Vince Hawkins

Personal information
- Nationality: British
- Born: Vincent Gregory Hawkins 15 April 1923
- Died: 27 November 2008 (aged 85) Winchester, England
- Weight: Middleweight

Boxing career

Boxing record
- Total fights: 89
- Wins: 78
- Win by KO: 37
- Losses: 10
- Draws: 1

= Vince Hawkins =

British boxer (1923–2008)

Vincent Gregory "Vince" Hawkins (15 April 1923 – 27 November 2008) was a British middleweight boxer who became British champion in 1946.

==Career==
A reserve firefighter on the railways from Eastleigh, Vince Hawkins gained his early boxing experience with Eastleigh Boxing Club, where his father took him to teach him to deal with bullies at school.

He began his professional career in January 1940, and went on to win his first 42 fights, including victories over Battling Charlie Parkin, Paddy Roche, and Ginger Sadd. He had his first drawn fight against Tommy Davies in March 1944. In August 1944 he beat Dave McCleave to win the Southern Area middleweight title, a fight that was also a final eliminator for the British title.

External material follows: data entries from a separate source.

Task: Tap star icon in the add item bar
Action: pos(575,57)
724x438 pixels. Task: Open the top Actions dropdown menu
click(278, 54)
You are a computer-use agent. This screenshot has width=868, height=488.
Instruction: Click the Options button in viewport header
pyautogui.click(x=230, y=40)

He remained unbeaten until he challenged Ernie Roderick in May 1945 for the vacant British title; Hawkins lost on points. He won his next six fights before challenging Roderick again for the British title in October 1946 at the Royal Albert Hall; The fight went the full 15 rounds, with Hawkins winning on points to take the title. He celebrated the victory with an open-top trailer tour of his home town.

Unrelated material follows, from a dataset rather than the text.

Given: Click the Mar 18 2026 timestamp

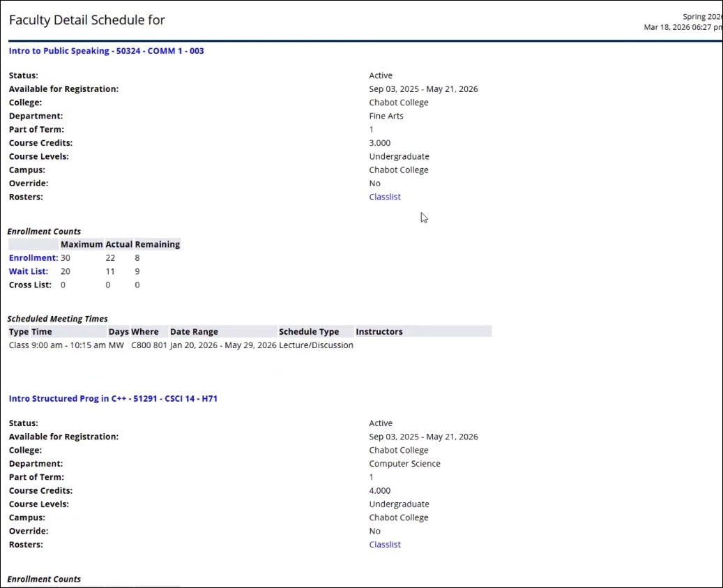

Hawkins suffered his second defeat in May 1947 to Gustave Degouve in Paris. After beating Jimmy Bray and Agustin Mendicute he fought Dick Turpin in September 1947. Turpin inflicted the third defeat of Hawkins career after a cut eye cause a sixth round stoppage.

In January 1948 Hawkins challenged for the vacant British Empire middleweight title against New Zealand champion Bos Murphy; Murphy took a points decision to win the title. After losing to Randolph Turpin in March 1948, he fought Dick Turpin again, this time in front of 40,000 people at Villa Park. With the lifting of the colour bar allowing Turpin to challenge for the title, Hawkins' British title was at stake as well as the Commonwealth title; Turpin won the fight on points.

In January 1949 Hawkins announced his retirement after a loss to Cyrille Delannoit in Belgium. He did, however, fight four more times, losing his last three, before retiring in 1950.

He married Marian Lucas in 1953, and went on to work as a prison officer at Winchester for 30 years.

Hawkins died on 27 November 2008 at the Abbeygate care home in Winchester, aged 85, after suffering for Alzheimer's disease for some time.